Währenddessen wächst für Griechenland und seine Banken der Schuldenberg weiter ins Unermessliche. Viele Griechen, insbesondere vermögende Griechen, holen ihr Geld von den Banken – geschätzt hundert Millionen Euro täglich. Sie befürchten bei der jetzigen Situation ihres Landes, und einem möglichen Austritt aus dem Euro, einen Verlust ihrer Bankeinlagen. Das Geld wird ins Ausland befördert oder einfach als Bargeld zuhause gehamstert. Für die Banken ein gefährliches Problem, weil sie das von ihren Kunden eingezahlte Geld bereits weiterverliehen haben. Holen in kurzer Zeit zu viele Leute ihr Geld von der Bank, droht der Bank die Pleite. Kann die Bank irgendwann kein Geld mehr an ihre Kunden auszahlen, geht die Panik erst recht los. Aus diesem Grund werden die griechischen Banken seit Längerem von der Europäischen Zentralbank mit Notkrediten beliefert.

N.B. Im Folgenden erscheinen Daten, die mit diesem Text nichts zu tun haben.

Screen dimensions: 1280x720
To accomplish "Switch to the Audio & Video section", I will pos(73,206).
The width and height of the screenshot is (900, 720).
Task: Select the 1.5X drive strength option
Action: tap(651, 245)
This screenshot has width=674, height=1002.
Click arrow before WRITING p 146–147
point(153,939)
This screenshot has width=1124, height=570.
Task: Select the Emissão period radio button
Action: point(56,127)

Griechenlands Regierungschef Tsipras hat am Freitag ein konkretes Reformprogramm vorgelegt, um neues Geld zu bekommen. Die Kontrolleure der EU-Kommission, der EZB und des IWF prüfen, wie viel Geld die Reformen Griechenland einbringen würden. Dabei soll auch geprüft werden, ob es sich bei den jetzigen Reformvorschlägen mehr als nur um Überschriften handelt und wie schnell diese umgesetzt werden können. Wie schwierig eine Zusammenarbeit mit der griechischen Regierung sein kann, zeigt alleine die Untauglichkeit innerhalb der Regierung, wenn diese nicht einmal weiß, wie der finanzielle Stand der Dinge ist. Der stellvertretende Ministerpräsident Dragasakis gestand im griechischen Fernsehen: „Es stimmt, wir laufen Gefahr, dass uns das Geld ausgeht“. Finanzminister Varoufakis sagte hingegen in der ARD-Sendung von Günther Jauch, es handle sich um „unbedeutende, kleine Liquidätsprobleme“. Und Regierungschef Tsipras äußerte sich ebenfalls im griechischen Fernsehen: „Es gibt absolut kein Liquidätsproblem“. Griechenlands Regierung wurde gewählt, das Land aus der Krise zu befreien. Derzeit sieht es eher danach aus, als würden sie es Schiffbruch erleiden lassen.